On the one hand, I've got several pages of end notes to plow through in the Jefferson's Daughters book, including some leads on further reading about my specific relational question about enslaved women and their too-amorous masters. I was thinking specifically of my situation in Florida, where my McClellan line settled, or possibly tracing the history back another generation to Georgia and my Tison line. Either way, all indications were that Sidney Tison McClellan's personal assistant Hester may well have been her relative; now, I need to figure out just how that might have been.

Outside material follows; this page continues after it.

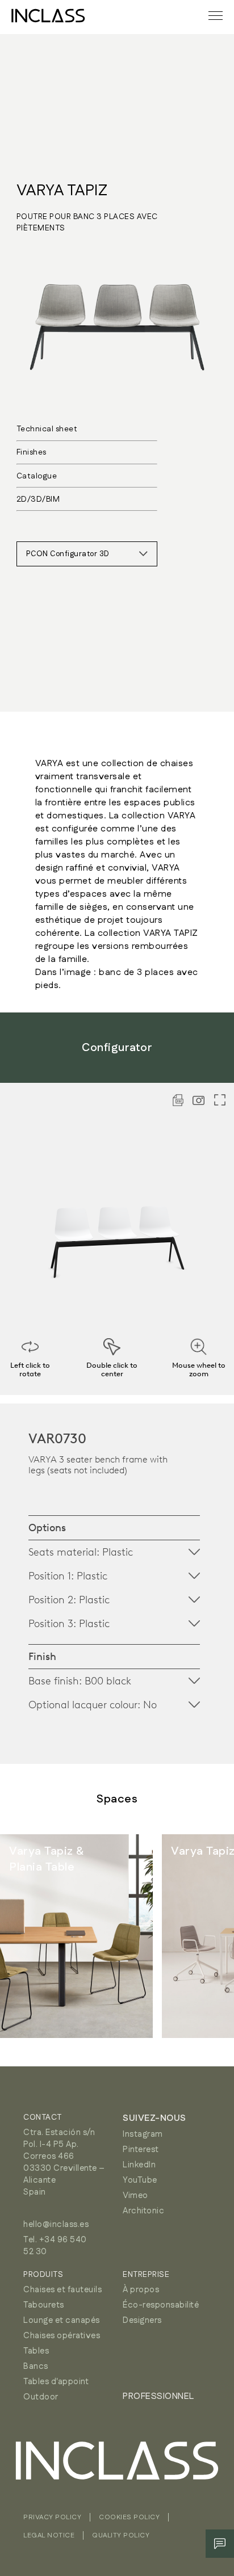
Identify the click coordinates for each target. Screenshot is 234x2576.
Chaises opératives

That's where a note in the Jefferson's Daughters book caught my eye. Specifically citing "prominent white Floridians," the book's author had traced that comment back to an entry in a book by Jane Landers entitled Black Society in Spanish Florida. But when I look at the reviews for that book, itself, the time period studied was during the Spanish colonial period—mostly, long before the time the McClellans settled in northern Florida. And looking further to other resources mentioned on that topic, they were mostly specific to 1700s Virginia, the era of Thomas Jefferson's relationship with Sally Hemings—too early and the wrong side of the region for my McClellan situation. Still, I may give a read to the suggested Joshua Rothman book on the Virginia examples, Notorious in the Neighborhood.

It's not so much the facts I'm after, but the attitude. I'm looking for the cultural mores. And that is hard to sift through, as much as I want to be able to comprehend—though certainly not agree with—the mindset of the era. Understanding the mindset helps a researcher follow the reasoning, the decisions, the subsequent events in the timeline of our ancestors' lives.

That sort of discovery doesn't come easily. It can't be forced. It certainly isn't something one can obtain instantaneously with a few keystrokes on a Google search. It only maybe comes by sifting through the lines, one by one—and then, reading very carefully between them to see what was left unspoken but most certainly still there to be discerned.

In the meantime, my mind is racing to decide on a next research step. Harvesting the research suggestions from a 425 page book doesn't occur quickly. The answer can be languishing on the far end of the universe of possible resources; while it's up to me to find it, I can't guarantee that quest will happen quickly.

And so, the question becomes: what's next? I believe there are two possibilities. One is to examine all the DNA match results that point to such a liaison, and compare notes on families to see whether there was, indeed, a McClellan or Tison connection. Another approach is to pursue more records on the Georgia side of the equation, starting with Sidney Tison's father.

Depending on which approach can be facilitated the quickest while reaching from a far distance—after all, I have no plans to fly to Georgia any time soon—will determine which course I can take next.